Alasannya adalah baju dan pedang ini, mengapa kami terlihat seperti seorang petualang. Kami berdua juga memakai sepatu panjang both hitam dan mengenakan kaos kaki agar bebatuan kerikil atau tanah tidak dapat masuk kedalam kaki. Karena hal itu merupakan yang terpenting sebelum berperang.
"Jadi, kalian bukan petualang, ya? Tapi, baju dan pedang kalian itu terlihat mirip—jangan-jangan…!? Kalian berdua memang bukan seorang petualang, melainkan seorang ksatria!?"
Klein-san mengangkat kedua bahunya yang wajahnya sedikit berkerut.
Mungkin inilah kata yang sangat kuharapkan, tapi apa boleh membicarakan hal ini kepada orang yang berbeda dunia. Aneh rasanya kalau menceritakan diriku dan Elizabeth dari dunia yang berbeda ke dunia ini.
Status bahwa kami berdua merupakan Ksatria pedang dalam medan pertempuran tidak bisa kami lupakan.

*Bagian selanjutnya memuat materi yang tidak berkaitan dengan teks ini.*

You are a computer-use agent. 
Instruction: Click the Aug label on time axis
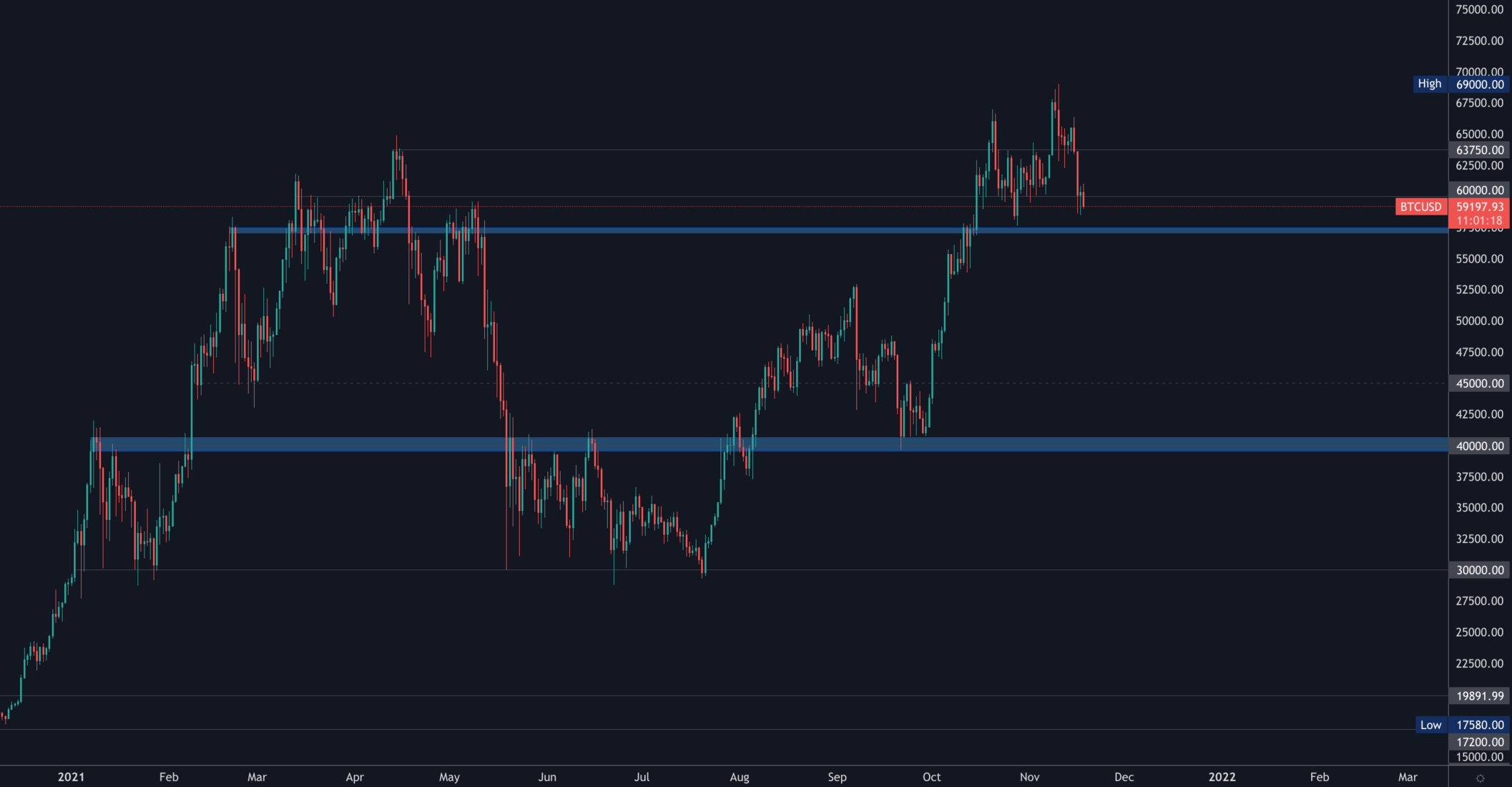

Ada alasan lain mengapa aku mempertimbangkan hal ini. Di dunia lain, status seorang Ksatria merupakan yang paling terhormat. Aku bukan tipe orang yang suka menyombongkan diri dengan sesuatu yang melekat pada diriku. Ini seperti aku menganggap diriku; hanyalah seorang pendekar yang membela dirinya sendiri. Aku pernah mengatakannya begitu pada Elizabeth.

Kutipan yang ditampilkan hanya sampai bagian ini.